Challengers Reveal Themselves, and Other Notes
by Geoff Kelly
Assemblyman Mark Schroeder last Saturday declared himself a candidate for Buffalo City Comptroller, the seat vacated by Andy SanFilippo. Erie County Legislator Maria Whyte was supposed to announce her candidacy for that post the day before Schroeder but cancelled her press conference. It’s been suggested that deal is in the works, wherein Whyte would be named interim Erie County Clerk, filling the vacancy created by Kathy Hochul’s victory in the 26th Congressional District special election, in exchange for clearing Schroeder’s path. Schroeder still may have to face Democrat Aaron Siegel, who has not yet formally announced his candidacy but who is a finance professional and has substantial political allies.
• If Schroeder wins, don’t be surprised if South District Councilman Mickey Kearns emerges as a leading candidate to fill Schroeder’s Assembly seat—or if the filling of the subsequent vacancy on the Common Council reveals a detente between Kearns and Congressman Brian Higgins, with whom he has often feuded.

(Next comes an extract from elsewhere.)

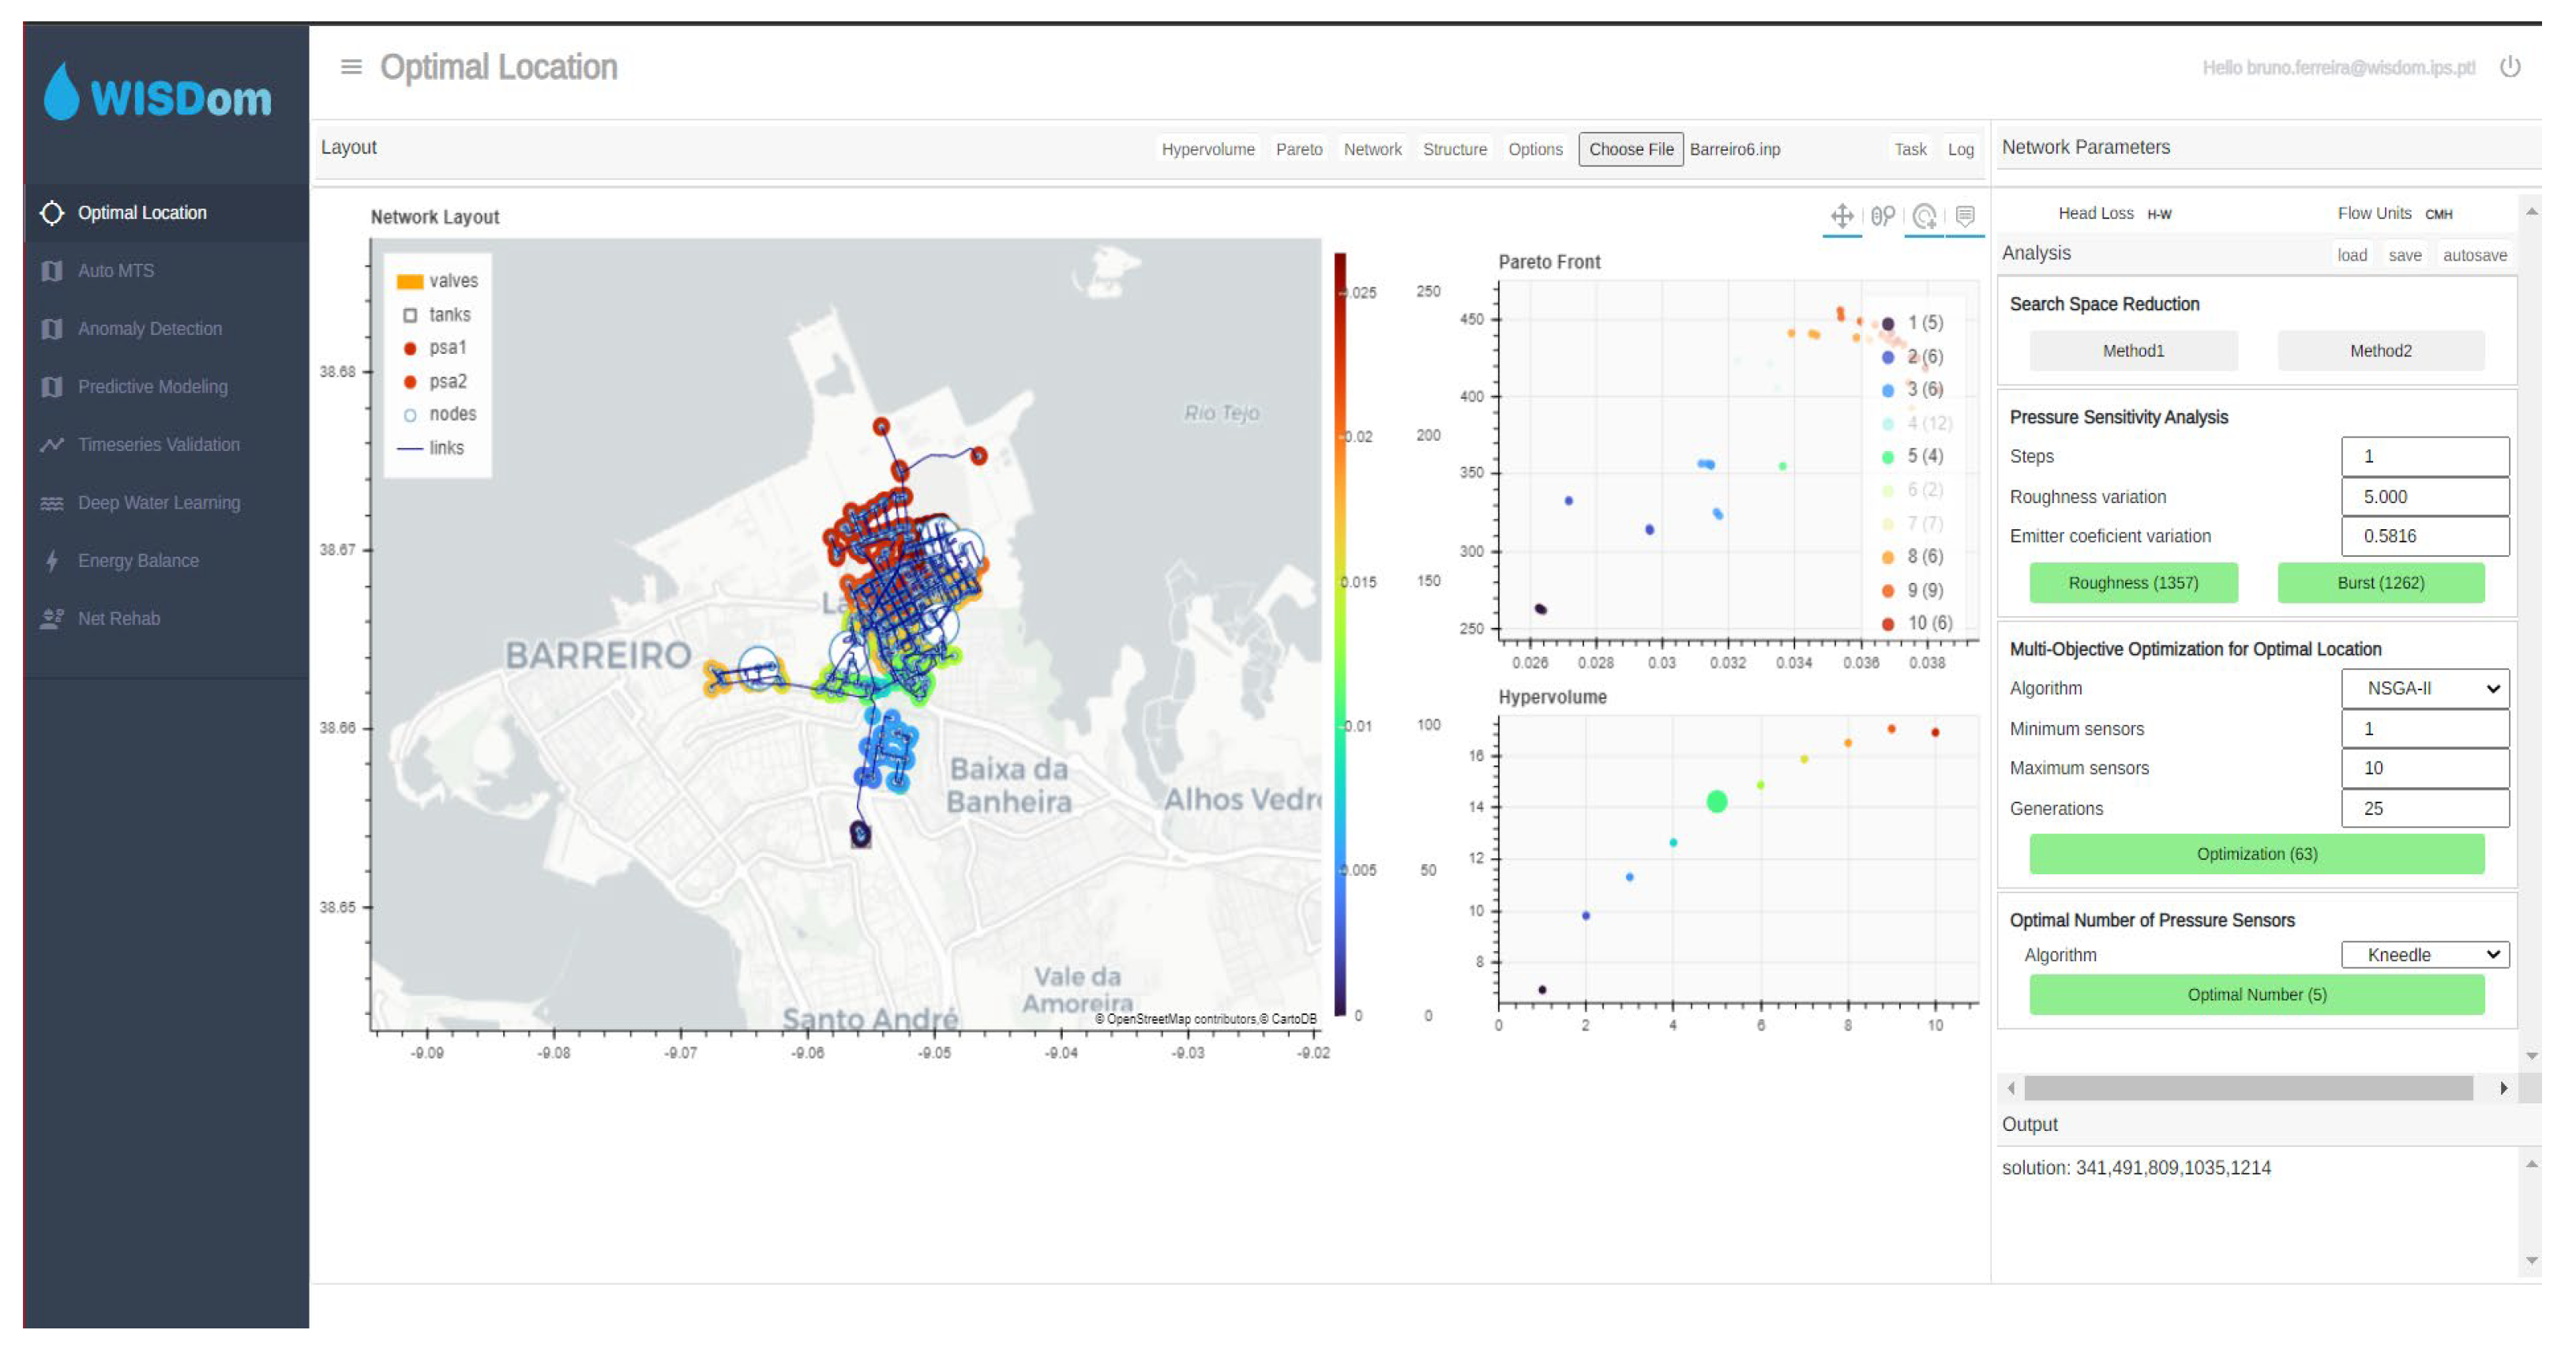Open the Kneedle algorithm dropdown
Screen dimensions: 2576x1345
(2424, 955)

• This Saturday, former Buffalo School Board member Pamela Cahill will announce that she is challenging University District Councilwoman Bonnie Russell. Community activist Aaron Jackson, who spoke against the Common Council’s redistricting plan at the mayor’s public hearing on Monday, planned to challenge Russell as well, but the redistricting plan moves his residence into the Masten District, so he’s out.

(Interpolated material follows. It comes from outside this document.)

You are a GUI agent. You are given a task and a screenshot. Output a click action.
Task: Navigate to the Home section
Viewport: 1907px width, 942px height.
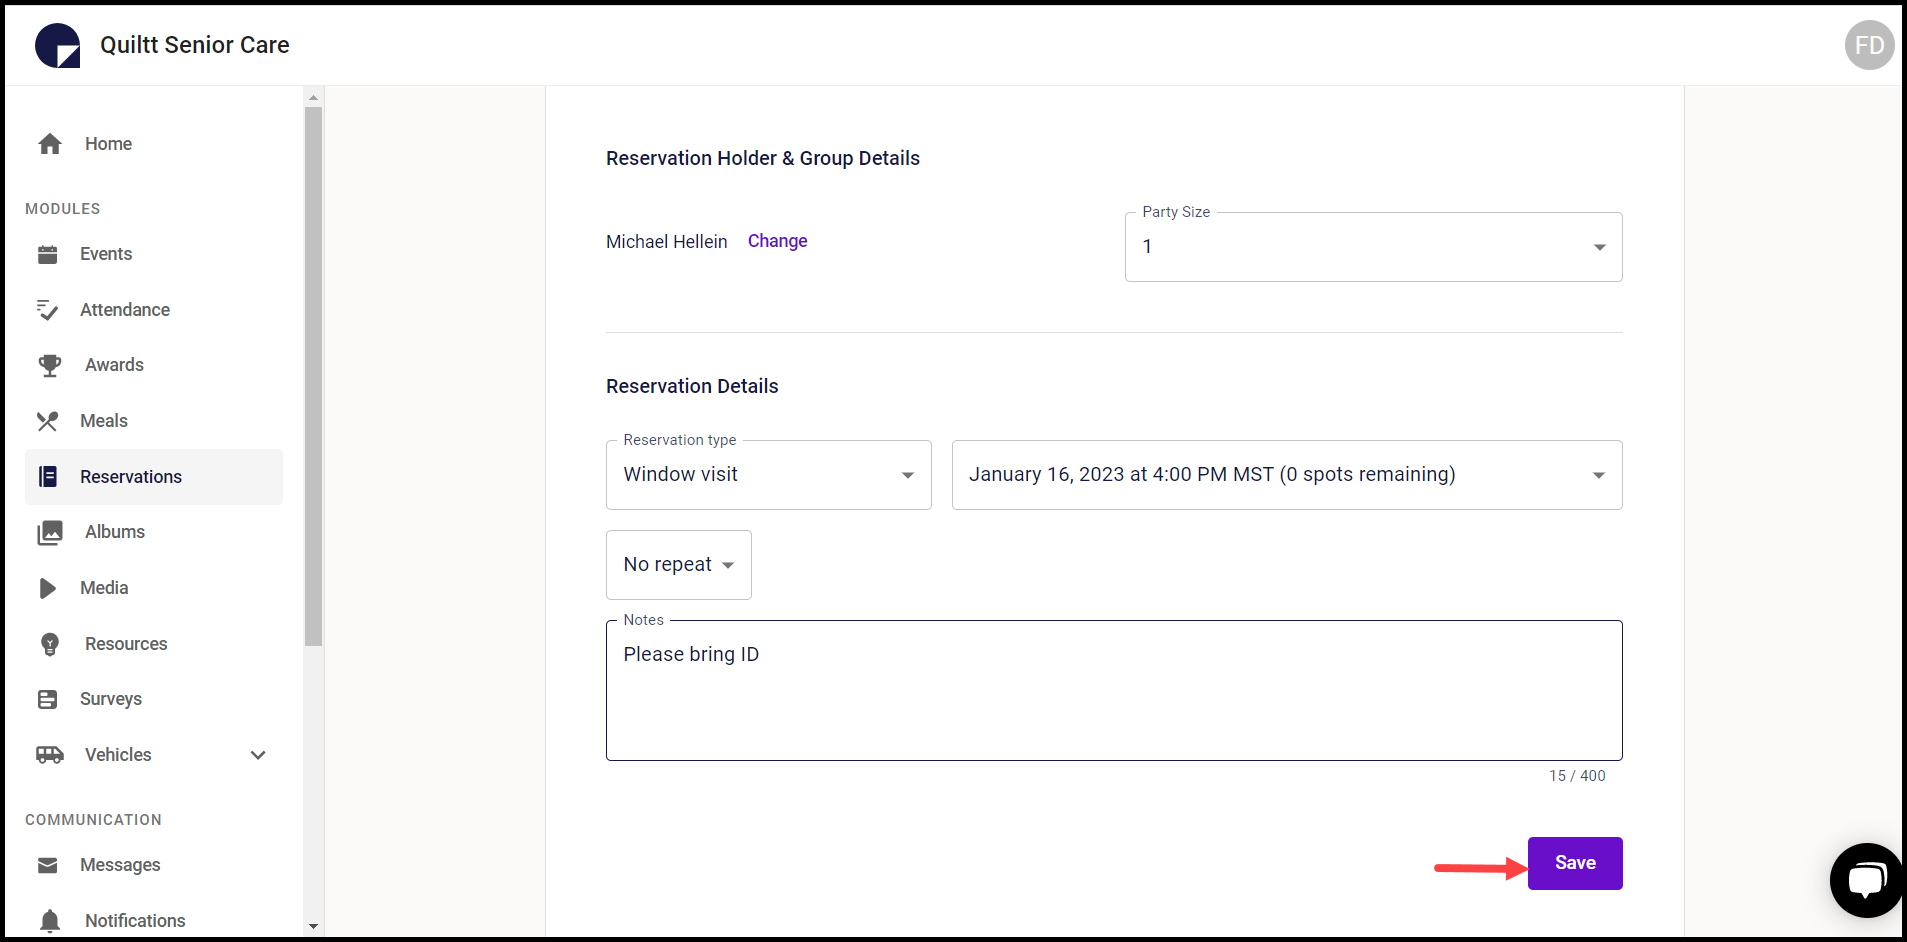pyautogui.click(x=107, y=144)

• We’re told that former Erie County Board of Elections commissioner Larry Adamczyk will challenge Fillmore District Councilman Dave Franczyk. This might result in an interesting twist to ancient ethnic political trickery: Adamczyk and Franczyk could split the white vote in the new Fillmore district, which now includes most of Allentown, easing the way for an African-American candidate.
• Governor Andrew Cuomo has ordered the beasts of Western New York’s Democratic field to create a peaceable kingdom. Cuomo has made it clear to the continuously feuding locals—through threats, promises, and deal-brokering—that their only job this fall is to unseat Erie County Executive Chris Collins. No bickering or backstabbing will be tolerated. Thus did two of the Erie County Legislature’s three rogue Democrats return to their caucus last week, politically isolating Chair Barbara Miller-Williams, and thus has it been made clear to Mayor Byron Brown and Deputy Mayor Steve Casey that they must support (or at least not undermine) the candidacy of Collins’s Democratic challenger, Erie County Comptroller Mark Poloncarz, despite their cozy relationship with the Republican.